We found Isaac Zane mentioned in the petition of the descendants of John Ward, a white man captured by the Indians as a youth and raised among them. Isaac Zane was involved, but how and why? We also discovered he had received land.
In the US Serial set, ID ASP028 Pub.land64, Jan 11, 1802, we find the answer in the form of a “Confirmation of Indian grant, petition of Isaac Zane,” excerpted as follows.
Isaac Zane was made a prisoner by the Wyandot Indians when he was 9 years old with which nation he has ever since remained, having married an Indian woman and having had many children. His attachment to the whites has subjected him to numberless inconveniences and dangers during the almost continual wars which existed between the US and the Indians until the peace of Greenville in 1795.

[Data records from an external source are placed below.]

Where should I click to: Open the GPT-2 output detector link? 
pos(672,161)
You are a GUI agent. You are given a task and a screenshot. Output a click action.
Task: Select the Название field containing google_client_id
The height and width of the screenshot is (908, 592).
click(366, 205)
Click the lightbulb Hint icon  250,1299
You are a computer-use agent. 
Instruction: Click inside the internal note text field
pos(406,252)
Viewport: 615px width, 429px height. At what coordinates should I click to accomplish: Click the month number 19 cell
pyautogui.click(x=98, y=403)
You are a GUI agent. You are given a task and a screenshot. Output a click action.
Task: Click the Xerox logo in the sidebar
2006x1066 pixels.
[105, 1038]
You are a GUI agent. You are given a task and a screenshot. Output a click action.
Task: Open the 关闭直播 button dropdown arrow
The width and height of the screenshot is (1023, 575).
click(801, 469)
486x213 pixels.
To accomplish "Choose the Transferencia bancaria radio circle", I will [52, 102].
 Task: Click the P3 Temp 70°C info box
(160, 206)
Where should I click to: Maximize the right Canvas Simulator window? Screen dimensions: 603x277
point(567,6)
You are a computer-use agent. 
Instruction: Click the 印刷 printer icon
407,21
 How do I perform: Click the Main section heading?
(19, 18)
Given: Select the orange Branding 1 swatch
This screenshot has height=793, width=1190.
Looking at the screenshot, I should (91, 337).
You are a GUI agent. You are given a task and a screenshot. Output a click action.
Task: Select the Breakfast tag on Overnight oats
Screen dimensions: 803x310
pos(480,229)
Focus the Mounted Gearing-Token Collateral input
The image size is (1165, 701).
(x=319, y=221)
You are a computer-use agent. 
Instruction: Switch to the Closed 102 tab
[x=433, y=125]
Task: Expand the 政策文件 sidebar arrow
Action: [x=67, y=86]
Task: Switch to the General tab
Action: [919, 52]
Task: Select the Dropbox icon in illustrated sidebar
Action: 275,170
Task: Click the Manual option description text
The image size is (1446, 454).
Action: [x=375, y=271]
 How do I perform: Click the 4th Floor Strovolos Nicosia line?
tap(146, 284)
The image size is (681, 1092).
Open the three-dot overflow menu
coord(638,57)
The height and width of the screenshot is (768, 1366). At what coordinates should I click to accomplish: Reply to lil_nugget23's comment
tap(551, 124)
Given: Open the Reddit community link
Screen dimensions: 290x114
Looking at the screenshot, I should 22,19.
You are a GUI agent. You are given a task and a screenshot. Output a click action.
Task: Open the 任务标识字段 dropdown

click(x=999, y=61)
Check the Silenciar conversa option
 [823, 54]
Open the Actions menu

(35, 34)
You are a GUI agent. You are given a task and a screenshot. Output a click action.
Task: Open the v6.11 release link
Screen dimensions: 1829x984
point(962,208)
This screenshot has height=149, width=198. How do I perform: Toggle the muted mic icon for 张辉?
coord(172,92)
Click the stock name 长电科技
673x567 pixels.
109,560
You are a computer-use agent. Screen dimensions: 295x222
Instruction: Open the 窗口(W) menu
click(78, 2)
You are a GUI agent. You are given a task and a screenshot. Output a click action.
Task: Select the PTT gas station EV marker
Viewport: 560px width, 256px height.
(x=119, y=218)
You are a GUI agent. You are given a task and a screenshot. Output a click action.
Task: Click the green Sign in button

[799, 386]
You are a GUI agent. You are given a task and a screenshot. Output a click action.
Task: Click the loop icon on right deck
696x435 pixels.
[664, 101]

Prior to that period, a tract of land on which he now lives had been assigned to him by the Wyandot Indians and that the land when given to him was not thought to fall within the boundary of the US, which now appears to be the case.
Two certificates, one signed by 5 Indian chiefs at a place called the Big Rock on Sept. 10, 1800, state that the Wyandot Nation of Indians alotted the said Zane a tract of land of 4 miles square on Mad River and that Zane had a pre-exemption right ever since the year 1758 to the lands of the Wyandot Nation. The second certificate is given by Abraham Chapline, a gentleman of character in the State of Kentucky, who certifies that he was made a prisoner in the year 1780 by the Wyandot and that at that time the British Indians were marching with formidable force to attack the Kentucky country. The said Zane found it out and gave Mr. Chapline a gun and ammunition with directions what course to proceed to alarm the whites and the said Zane also purchased another prisoner from the Mingoe Indians which he gave $100 for and furnished him with a gun also to go with the same Chapline to alarm the Kentuckians, and that the said Zane was very friendly to the prisoners in general.
The petition continues with testimony from the Indian agent that at a conference with the chiefs of the Wyandot in October of 1799, they confirmed that they had given Zane land 4 miles square called Big Bottom on the Mad River, a branch of the Great Miami. It is noted that this is the location where “Zane now lives.”
Five Indian Chiefs sign their names, by their mark at Big Rock on September 16, 1800.